Suppose A and B are tossing coins. A and B both get the same string of results -- a whole bunch of heads (let's say 9999) followed by a single tail. But A got this by just deciding to flip a coin 10000 times, while B got it by flipping a coin until the first tail came up. Now suppose they each ask the question "what is the probability that, when doing what I did, one will come up with at most the number of tails I actually saw?"

In A's case the answer is of course very small; most strings of 10000 flips have many more than one tail. In B's case the answer is of course 1; B's method ensures that exactly one tail is seen, no matter what happens. The data was the same, but the questions were different, because of the "when doing what I did" clause (since A and B did different things). Frequentist tests are often like this -- they involve some sort of reasoning about hypothetical repetitions of the procedure, and if the procedure differs, the question differs.

If we wanted to restate this in Bayesian terms, we'd have to do so by taking into account that the interpreter knows what the method is, not just what the data is, and the distributions used by a Bayesian interpreter should take this into account. For instance, one would be a pretty dumb Bayesian if one's prior for B's method didn't say you'd get one tail with probability one. The observation that's causing us to update isn't "string of data," it's "string of data produced by a given physical process," where the process is different in the two cases.

(I apologize if this has all been mentioned before -- I didn't carefully read all the comments above.)

Now suppose they each ask the question "what is the probability that, when doing what I did, one will come up with at most the number of tails I actually saw?"

That is throwing away data. The evidence that they each observed is the sequence of coin flip results, and the number of tails in that sequence is a partial summary of the data. The reason they get different answers is because that summary throws away more data for B than A. As you say, B already expected to get exactly one tail, so that summary tells him nothing new and he has no information to update on, while A can recover from this summary the number of heads and only loses information about the order (which cancels out anyways in the likelihood ratios between theories of independent coin flips). But if you calculate the probability that they each see that sequence you get the same answer for both, p(heads)^9999 * (1 - p(heads).

That is, the data gathering procedure is needed to interpret a partial summary of the data, but not the complete data.

Sure, the likelihoods are the same in both cases, since A and B's probability distributions assign the same probability to any sequence that is in both of their supports. But the distributions are still different, and various functionals of them are still different -- e.g., the number of tails, the moments (if we convert heads and tails to numbers), etc.

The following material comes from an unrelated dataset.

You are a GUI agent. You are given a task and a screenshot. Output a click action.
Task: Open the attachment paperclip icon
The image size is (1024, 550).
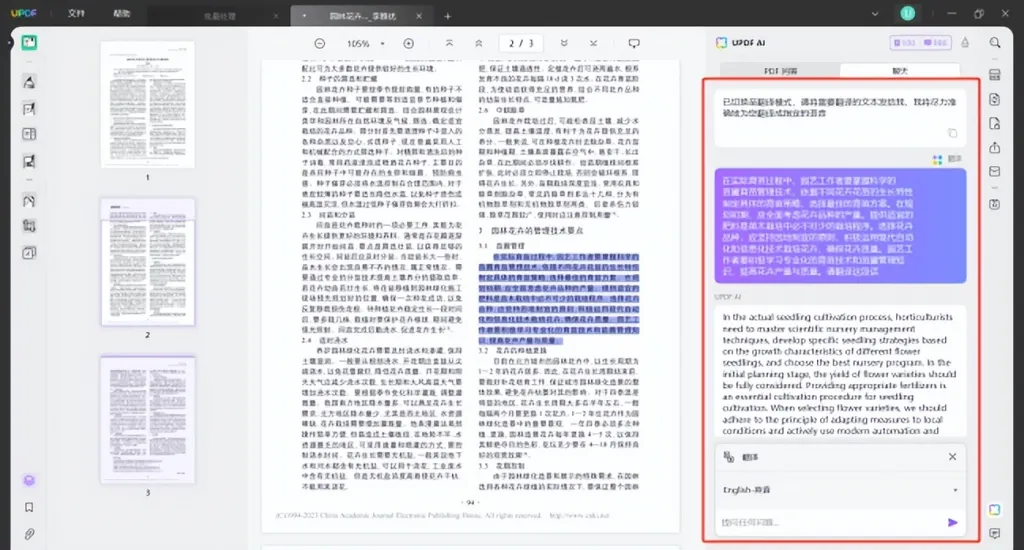point(29,533)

If you're a Bayesian, you think any hypothesis worth considering can predict a whole probability distribution, so there's no reason to worry about these functionals when you can just look at the probability of your whole data set given the hypothesis. If (as in actual scientific practice, at present) you often predict functionals but not the whole distribution, then the difference in the functionals matters. (I admit that the coin example is too basic here, because in any theory about a real coin, we really would have a whole distribution.)

My point is just that there are differences between the two cases. Bayesians don't think these differences could possibly matter to the sort of hypotheses they are interested in testing, but that doesn't mean that in principle there can be no reason to differentiate between the two.